Sometimes, as life goes by, partners grow apart and fall out of love. They lose touch and become very different people than they used to be. It’s hard to pinpoint when the marriage took a turn down this slippery slope. But one day you realize that you don’t feel the same way about your life partner anymore. They don’t make your heart skip a beat. You don’t feel that familiar fuzziness when they touch you. Your body doesn’t respond to their overtures the same way. Your chemistry has flat-lined and enjoying gratifying sex isn’t a possibility in such a scenario. If you thrive on healthy sex life, it may be time to consider moving on to greener pastures. The sexless marriage definition may differ from couple to couple, and many may be perfectly at ease with their reduced seuxal interactions; however, if love has exited your equation, you need to ask yourself whether it’s worthwhile to stay in a loveless marriage rather than looking for ways for surviving a sexless marriage.

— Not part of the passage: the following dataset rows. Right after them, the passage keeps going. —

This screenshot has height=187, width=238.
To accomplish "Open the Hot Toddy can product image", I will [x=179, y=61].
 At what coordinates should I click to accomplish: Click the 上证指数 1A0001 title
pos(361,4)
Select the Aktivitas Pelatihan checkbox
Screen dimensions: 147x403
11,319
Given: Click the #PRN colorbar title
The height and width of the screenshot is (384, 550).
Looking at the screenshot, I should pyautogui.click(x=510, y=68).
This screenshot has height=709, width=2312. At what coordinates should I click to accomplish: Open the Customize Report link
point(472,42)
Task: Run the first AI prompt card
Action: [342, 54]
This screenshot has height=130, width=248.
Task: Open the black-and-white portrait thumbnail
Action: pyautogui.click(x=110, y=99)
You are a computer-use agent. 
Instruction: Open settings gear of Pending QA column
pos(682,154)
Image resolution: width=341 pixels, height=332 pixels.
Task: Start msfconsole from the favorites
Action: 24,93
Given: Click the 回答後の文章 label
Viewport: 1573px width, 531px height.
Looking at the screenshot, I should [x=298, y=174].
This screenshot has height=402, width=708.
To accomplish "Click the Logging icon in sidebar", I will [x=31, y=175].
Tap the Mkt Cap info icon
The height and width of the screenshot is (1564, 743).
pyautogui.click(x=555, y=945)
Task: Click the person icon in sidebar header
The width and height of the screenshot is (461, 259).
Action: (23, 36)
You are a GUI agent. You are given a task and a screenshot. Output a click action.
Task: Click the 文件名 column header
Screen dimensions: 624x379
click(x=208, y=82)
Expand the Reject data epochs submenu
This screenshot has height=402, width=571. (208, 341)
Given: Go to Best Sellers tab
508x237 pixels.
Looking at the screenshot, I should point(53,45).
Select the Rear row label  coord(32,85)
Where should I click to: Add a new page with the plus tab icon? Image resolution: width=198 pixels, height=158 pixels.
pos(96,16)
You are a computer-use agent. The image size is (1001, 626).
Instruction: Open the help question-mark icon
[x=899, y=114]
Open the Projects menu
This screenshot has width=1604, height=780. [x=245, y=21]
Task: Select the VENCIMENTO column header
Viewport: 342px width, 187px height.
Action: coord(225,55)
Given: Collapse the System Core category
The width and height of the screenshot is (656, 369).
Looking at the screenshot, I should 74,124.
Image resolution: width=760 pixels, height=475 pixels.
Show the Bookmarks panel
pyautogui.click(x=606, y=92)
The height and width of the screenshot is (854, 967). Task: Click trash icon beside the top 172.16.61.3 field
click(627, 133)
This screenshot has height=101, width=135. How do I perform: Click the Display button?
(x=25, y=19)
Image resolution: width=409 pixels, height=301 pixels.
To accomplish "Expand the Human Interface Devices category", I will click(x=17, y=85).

11. You desire sex, just not with your spouse

Do you look at a coworker and suddenly feel all your blood rush to your loins? Do you fantasize about people other than your spouse when self-gratifying? Are you gripped with an unshakable thought of if only you could experience one night of mind-blowing, passionate sex with someone you desire? Then, the writing is on the wall – it’s not your ability to have sex that’s taken a hit but your perception of your spouse. You are no longer turned on by them. As desire continues to build up inside of you and you can’t find a healthy outlet for it on account of being confined by the norms of monogamy, you will begin to see your marriage as a burden. It’s better to set yourself and your spouse free now than to continue flogging a dead horse. Women may feel constantly guilty for walking out of a sexless marriage since sexual fulfillment is often still seen as a privilege for them. But, that’s all the more reason to stand up and voice your needs. And it’s okay to leave a relationship that’s not fulfilling you in every sense. “I don’t think it needs to be time-dependent,” Dr. Khanna says. “If sex is a priority for either partner in a marriage, and it is not being fulfilled at all, the option to walk out is there at any time.” So, when is it time to walk away from a sexless marriage? If you can relate to more than a couple of these signs and feel that your platonic relationship dynamics are beginning to hamper your quality of life, it’s best to snap the chord and find a way to heal.